# CV for NBA clutch free throws models

### Chapter 5.1: Cross-validation

The NBA clutch free throws data set has three variables for player $$i=1,…,10$$:

1. $$Y_i$$ is the number clutch free throws made
2. $$N_i$$ is the number clutch free throws attempted
3. $$q_i$$ is the proportion of the non-clutch free throws made

We model these data as $Y_i\sim\mbox{Binomial}(N_i,p_i),$ where $$p_i$$ is the true probability of making a clutch shot. The objective is to explore the relationship between clutch and overall percentages, $$p_i$$ and $$q_i$$. We do this using two logistic regression models:

1. $$\mbox{logit}(p_i) = \beta_1 + \beta_2\mbox{logit}(q_i)$$
2. $$\mbox{logit}(p_i) = \beta_1 + \mbox{logit}(q_i)$$

In both models we select uninformative priors $$\beta_j\sim\mbox{Normal}(0,10^2)$$.
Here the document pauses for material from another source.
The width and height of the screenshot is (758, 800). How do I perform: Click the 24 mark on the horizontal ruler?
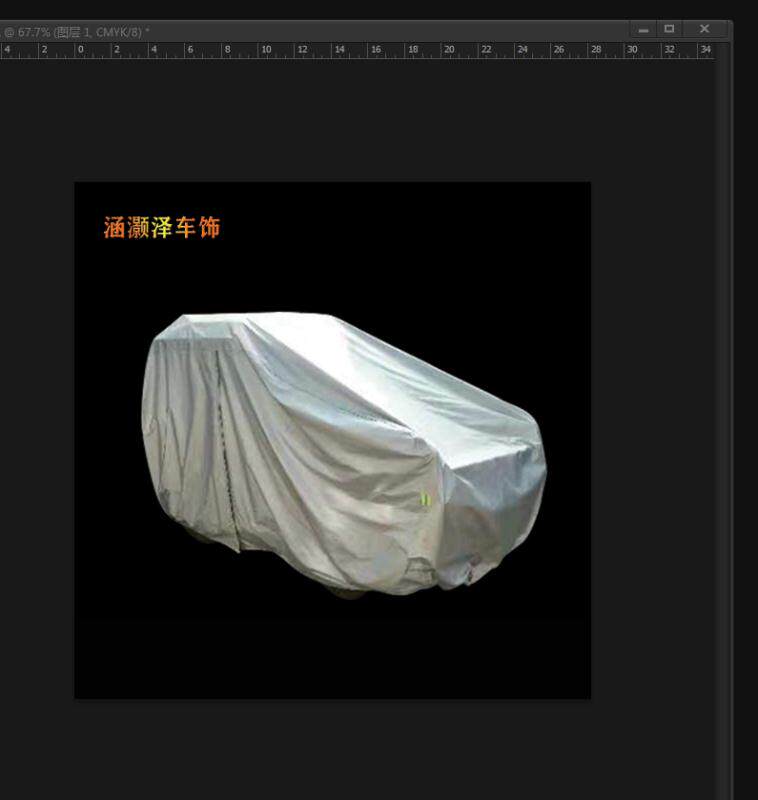click(x=522, y=49)
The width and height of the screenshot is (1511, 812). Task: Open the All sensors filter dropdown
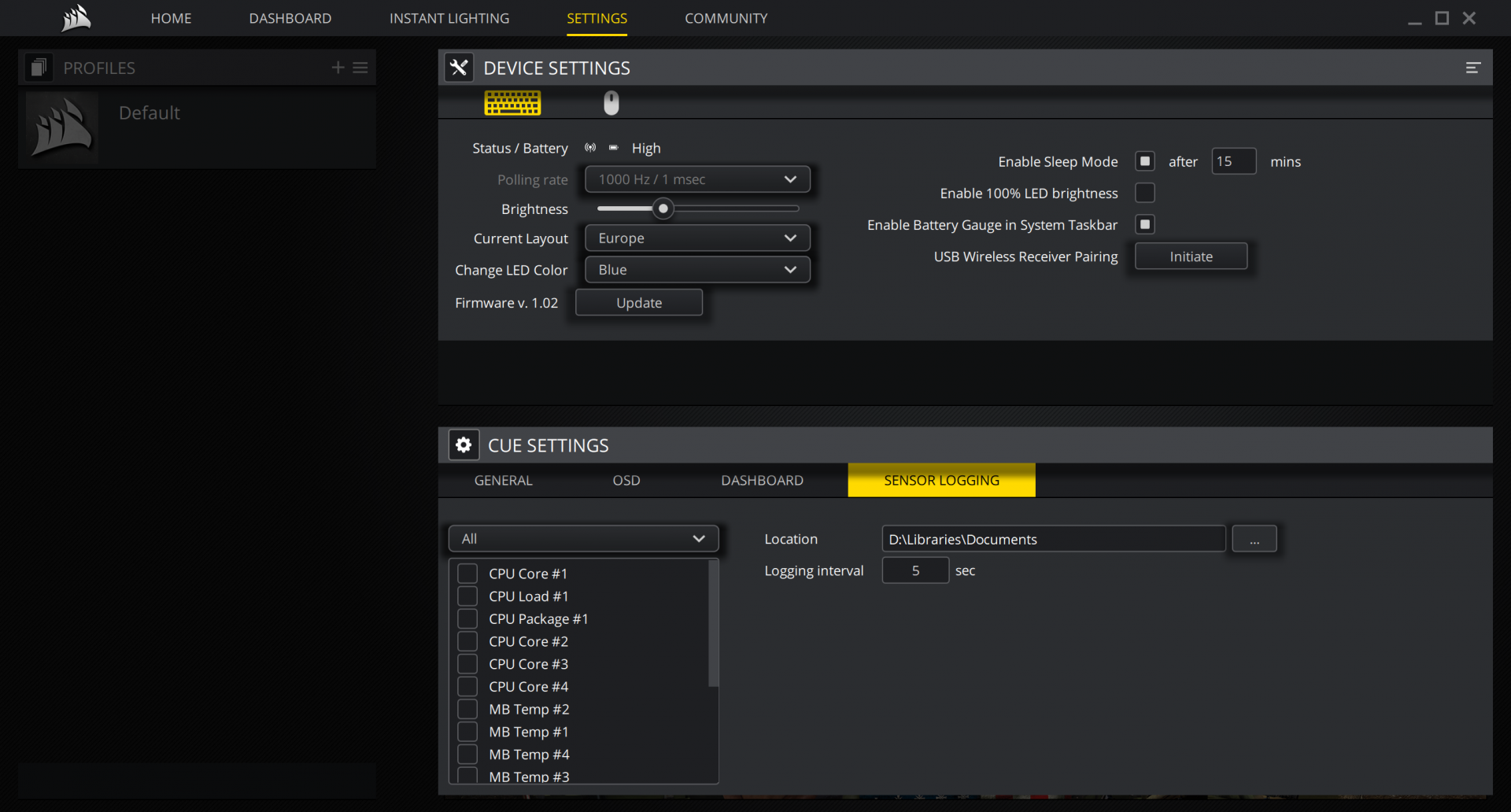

In the first model, $$p_i=q_i$$ if $$\beta_1=0$$ and $$\beta_2=1$$; in the second model $$p_i=q_i$$ if $$\beta_1=0$$. Therefore, we compare the posteriors of the $$\beta_j$$ to these values to analyze the relationship between $$p_i$$ and $$q_i$$.

## Load the data

Y <- c(64, 72, 55, 27, 75, 24, 28, 66, 40, 13)
N <- c(75, 95, 63, 39, 83, 26, 41, 82, 54, 16)
q <- c(0.845, 0.847, 0.880, 0.674, 0.909, 0.899, 0.770, 0.801, 0.802, 0.875)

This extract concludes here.